How to develop foresight?
In times of accelerated change, the ability to predict what will happen in the future seems to be equally coveted and rare. We all want to know how the future is going to unfold and as a result make our decisions with a greater sense of certainty and confidence. However, considering the complexity of economic, political and social systems, how achievable is real foresight?
According to Nassim Taleb, the author of ‘The Black Swan’, foresight is nothing but an illusion. We cannot know the future, he claims, because of our inability to predict extreme events, the non-repeatable outliers (i.e. black swans). The Financial Crisis is a case in point. Given the rarity of events with extreme impact, it will be difficult to refute Taleb’s argument that we can’t anticipate and plan for the outliers. However, not all events are unforeseeable ‘black swans’; most events come out of the building up of small incremental changes, which are observable and therefore potentially predictable.
‘How predictable something is depends on what we are trying to predict, how far into the future, and under what circumstances’, says Philip Tetlock in his book ‘Superforecasting’. Tetlock is the initiator of the Good Judgment Project, a forecasting tournament, in which 2800 volunteers competed to answer roughly 500 questions on various geopolitical topics, from the movement of Syrian refugees to the stability of the Eurozone. The tournaments identified a small group of people, the top 2 percent, whose forecasts were significantly more accurate than the average. He called them the superforecasters. Using probabilistic thinking, superforecasters can judge how high-stakes events are likely to unfold three months, six months, a year, or a year and a half in advance. Tetlock found that foresight is not only real; it is also the product of particular ways of thinking, of gathering information, of updating beliefs. This is good progress, but as Tetlock concedes, the big question, the questions that really matters, namely ‘how does this all turn out?’ cannot be answered by the superforecaster.
This is because the ability to develop a big, provocative or counterfactual question requires a different kind of mindset. Tetlock therefore suggests complementing the probabilistic approach of the superforecaster with the big-think approach of the superquestioner. The profession traditionally occupied with tackling big questions about the future is scenario planning. Scenario planners (or futurists) apply counterfactual thinking to imagine possible futures with the intention of informing long-term strategies in private or public organizations. They construct future scenarios based on inferences from the past, which they project forward into the future. The historian Niall Fergusson argues that without adequate historical training, they might be susceptible to heuristic biases (e.g. confirmation bias). Whether it’s the lack of historical training or a shortcoming of the method at large, future scenarios tend to be too crude to serve as a foundation for good decision-making. Fergusson’s provocative exclamation ‘I want the goddamn probabilities please’ in a debate with the futurist Peter Schwartz (‘The art of the long view’) can be seen as a confirmation of the need for Tetlock’s superforecasting, which should be used to fine-tune and occasionally overhaul the scenarios of the futurist.

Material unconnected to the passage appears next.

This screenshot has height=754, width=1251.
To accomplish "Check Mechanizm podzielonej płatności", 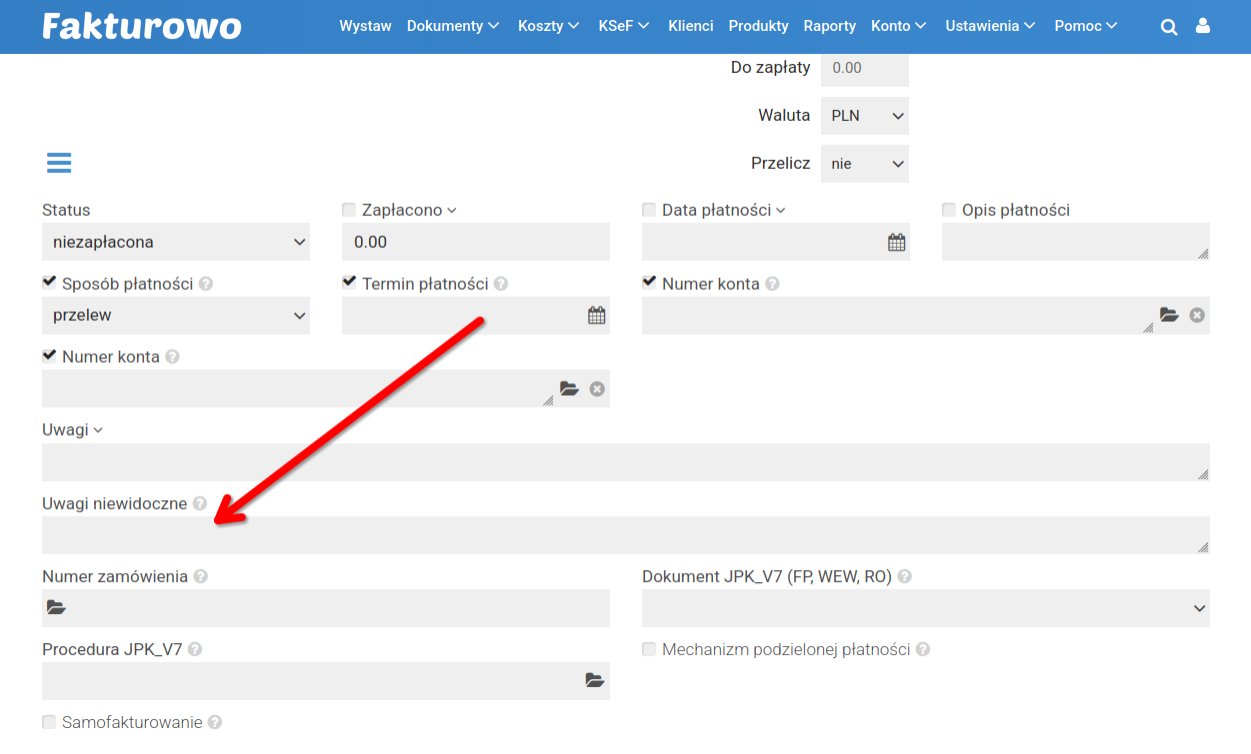I will click(649, 649).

However, counterfactual thinking is not enough to construct and de-construct superquestions. What is equally important is a deeper insight into the analogies between the present and the past, the rough regularities that influence the flow of events. Abstract meta-rules and not precise facts can guide our thinking about the future. Because meta-rules can only be generated from large data sets, historians propose the return to long-term history. Only by scaling their inquiries over many decades, centuries or even millennia can historians understand the genesis of global trends and identify the transient and the enduring in the past data. Another prerequisite for superquestions, and part of historical training, is empathy. Historians must get into other people’s heads and interpret the events from their perspective in the particular context of their times. This need for detachment from the personal and the present is key to asking good questions about the future.
What becomes clear is that foresight is neither a domain of the statistician, nor the prerogative of the humanist. It should be a collaborative effort based on feedback loops. Nassim Taleb said that epistemology, history, and statistics aim at understanding the truth: ‘They all address the question of what one knows, except that they are all to be found in different buildings, so to speak.’ The superforecaster/superquestioner approach suggested by Tetlock is an attempt to break out of the silos and gather hard and soft sciences in one room.